### About this exercise
In the recipe, how long are the beef strips seared before the asparagus goes in?
:: Exercise passage ::
Lemon Herb Beef and Asparagus

This is an example of a meal that Solin would create to include in your personalized meal plan.

Lemon Herb Beef and Asparagus

YOUR SOLIN GENERATED RECIPE

Lemon Herb Beef and Asparagus

Sizzling flank steak strips pan-fried with crisp asparagus and a bright lemon-garlic infusion for a savory and satisfying finish.

NUTRITION

393kcal
Protein
40.5g
Fat
22.5g
Carbs
10.2g

SERVINGS

1 serving

INGREDIENTS

6 oz Flank steak

1 tbsp Extra virgin olive oil

1 cup Asparagus spears

1 tbsp Lemon juice

2 cloves Garlic

0.5 tsp Dried oregano

0.25 tsp Sea salt

0.25 tsp Black pepper

PREPARATION

  • 1

    Pat the flank steak dry with a paper towel and slice it into thin strips against the grain.

  • 2

    Trim the woody ends off the asparagus and cut the spears into 2-inch pieces.

  • 3

    Heat the olive oil in a large skillet over medium-high heat until shimmering.

  • 4

    Add the beef strips to the pan in a single layer and sear for 2 minutes until browned.

  • 5

    Toss in the asparagus and minced garlic, sautéing for another 3-4 minutes until the vegetables are tender-crisp.

  • 6

    Stir in the lemon juice, dried oregano, sea salt, and black pepper, coating everything evenly before serving.
:::
:: Data provided ::
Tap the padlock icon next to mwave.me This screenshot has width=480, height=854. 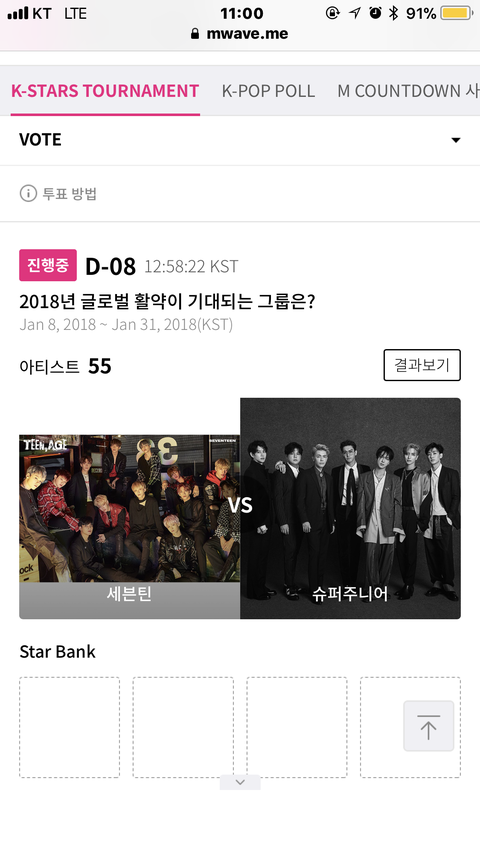(195, 34)
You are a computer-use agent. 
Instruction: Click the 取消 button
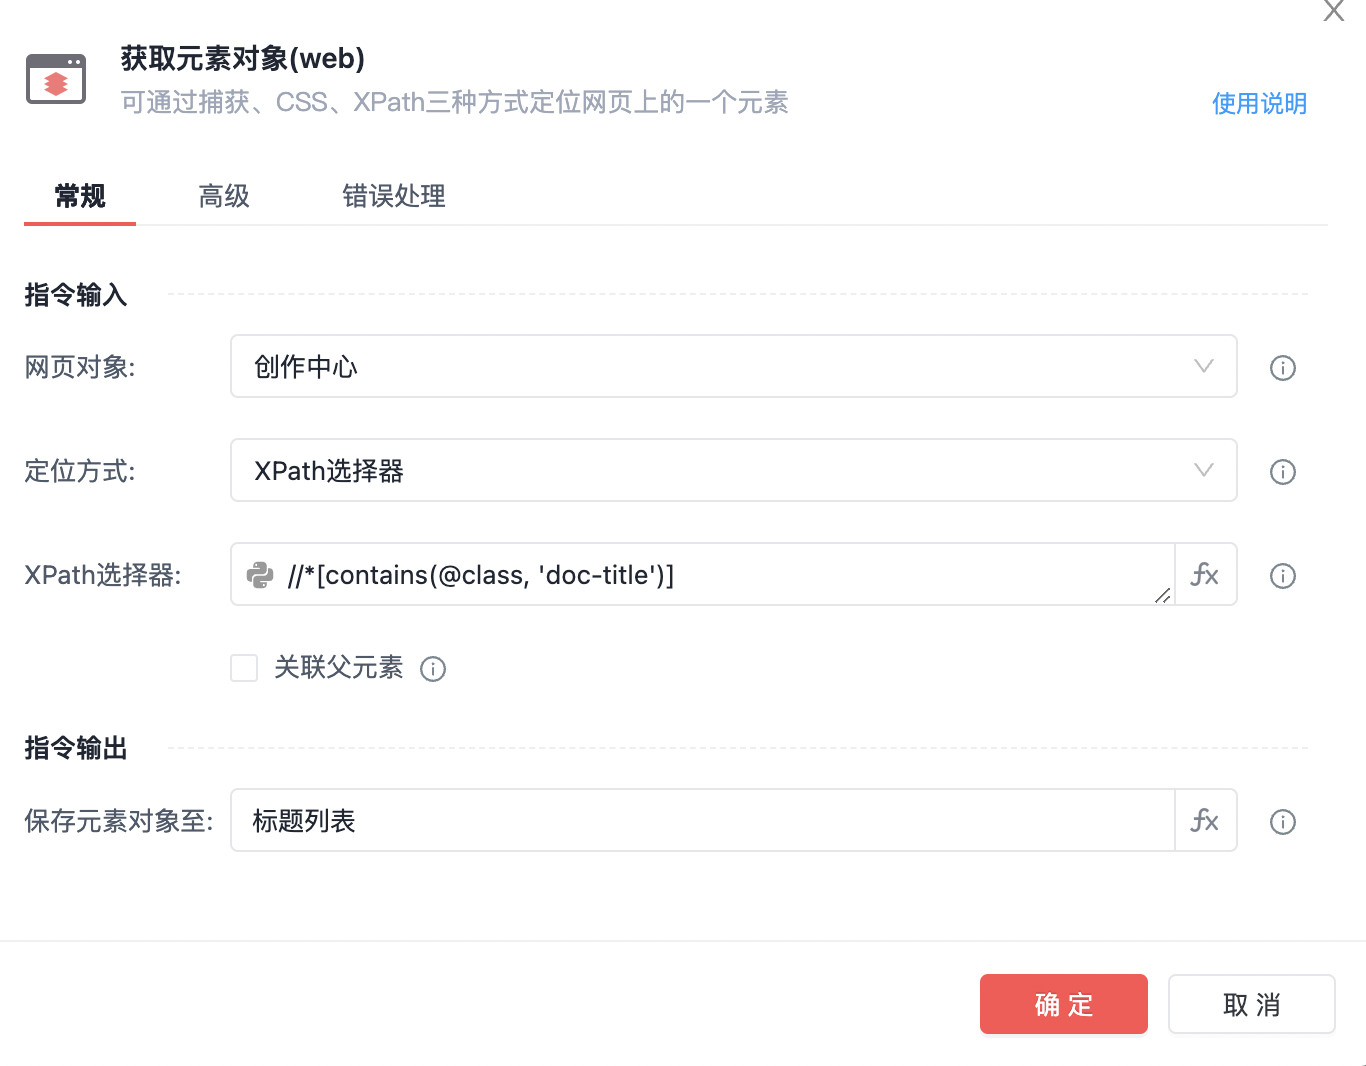(1251, 1004)
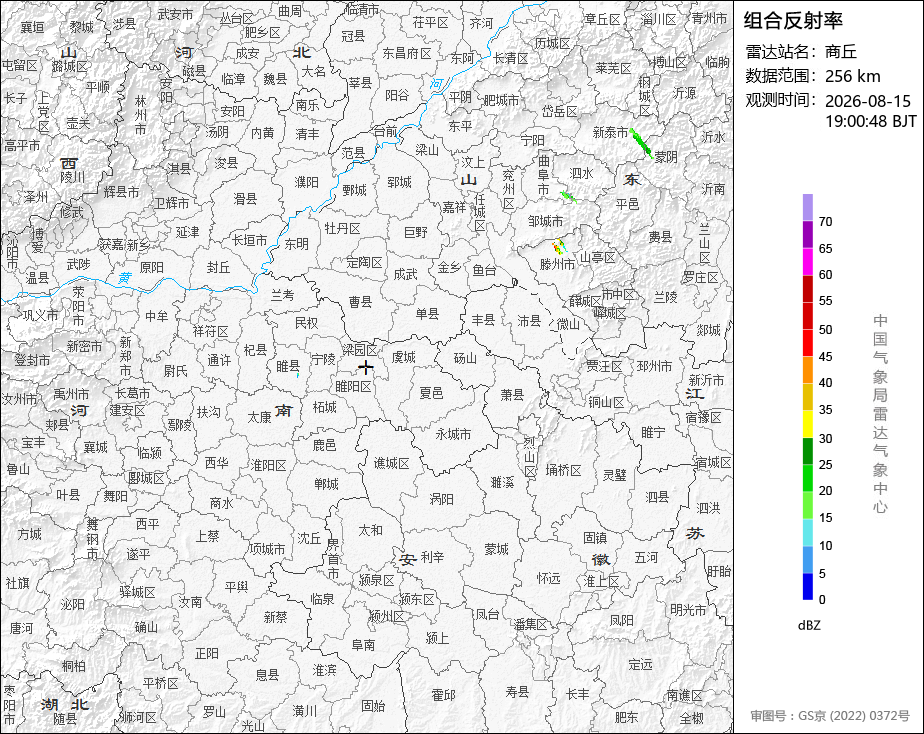This screenshot has height=734, width=924.
Task: Click the 黄 river label near 原阳
Action: 124,277
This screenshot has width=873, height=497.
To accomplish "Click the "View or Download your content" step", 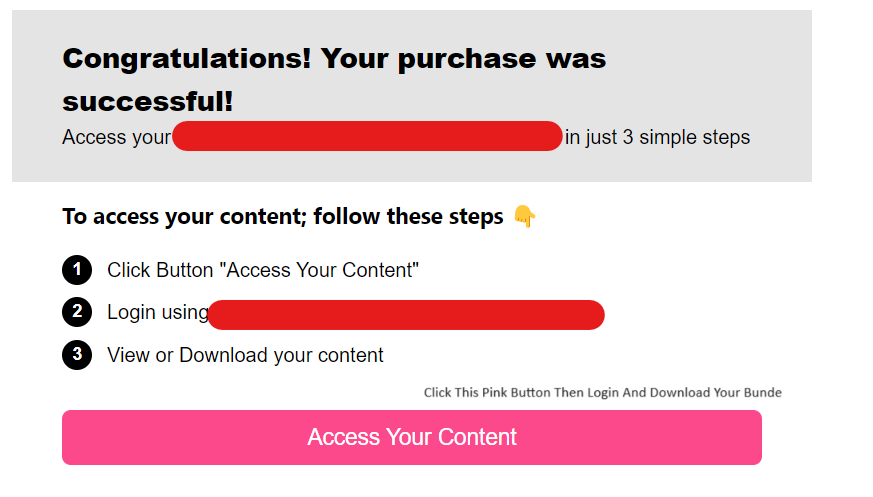I will coord(245,355).
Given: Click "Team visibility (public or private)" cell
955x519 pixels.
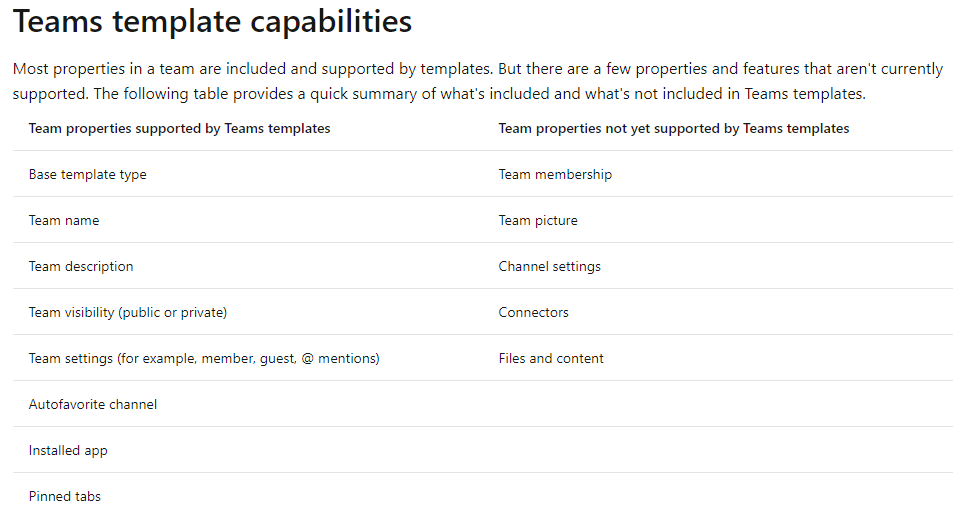Looking at the screenshot, I should point(127,312).
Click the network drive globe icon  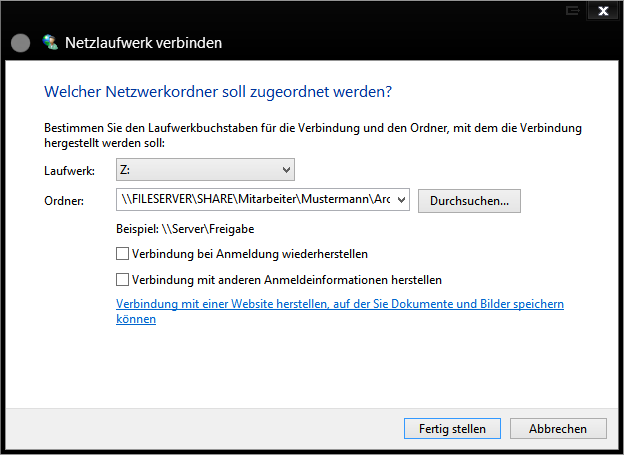click(51, 43)
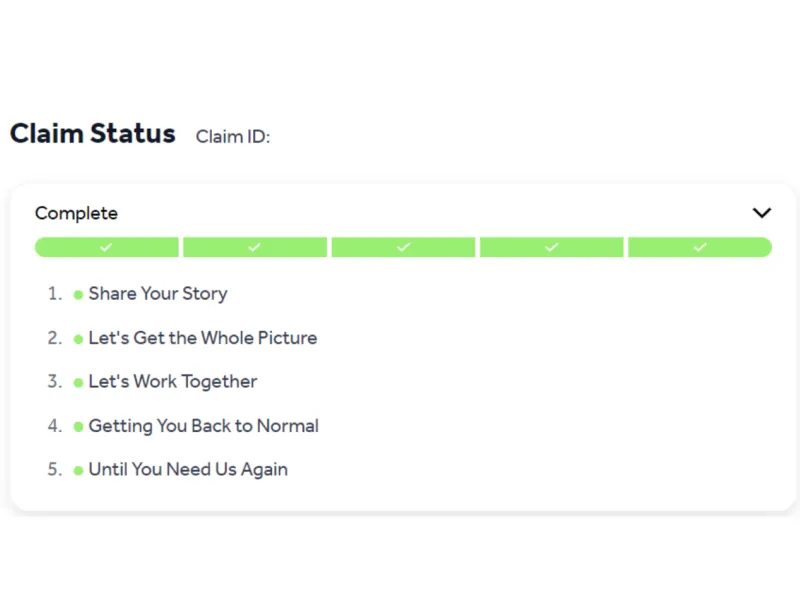Click second progress bar checkmark segment

coord(255,247)
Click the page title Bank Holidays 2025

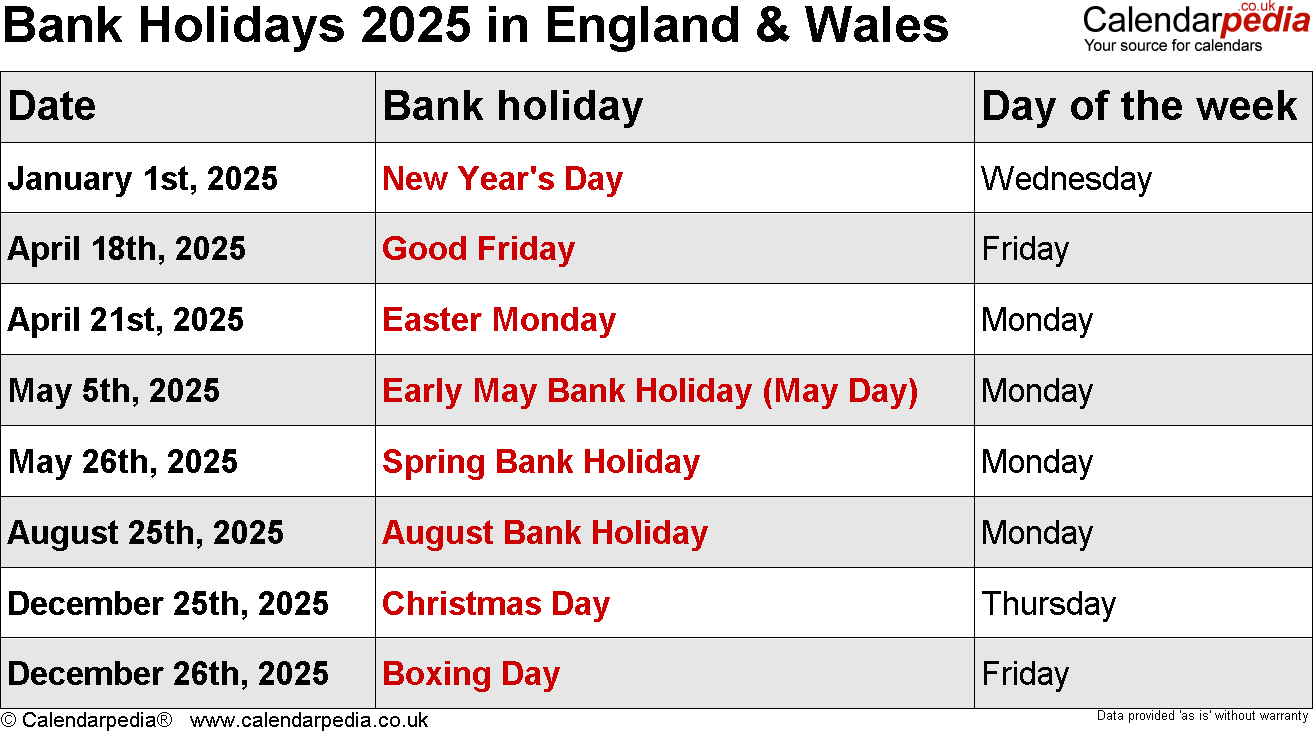[x=475, y=26]
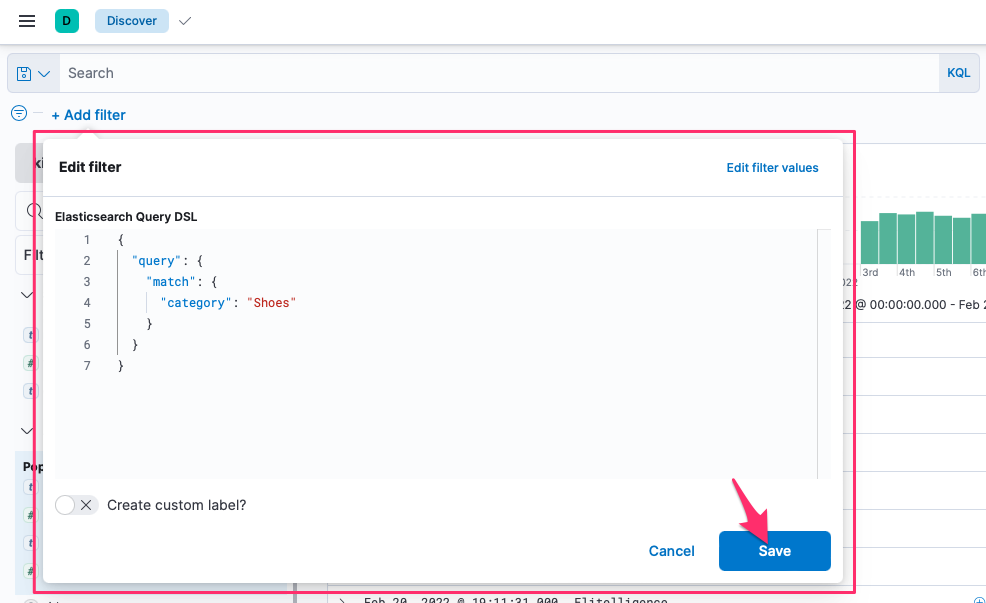This screenshot has height=603, width=986.
Task: Click the Discover breadcrumb badge
Action: pyautogui.click(x=132, y=21)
:::
### Expected answer
2 minutes, until browned.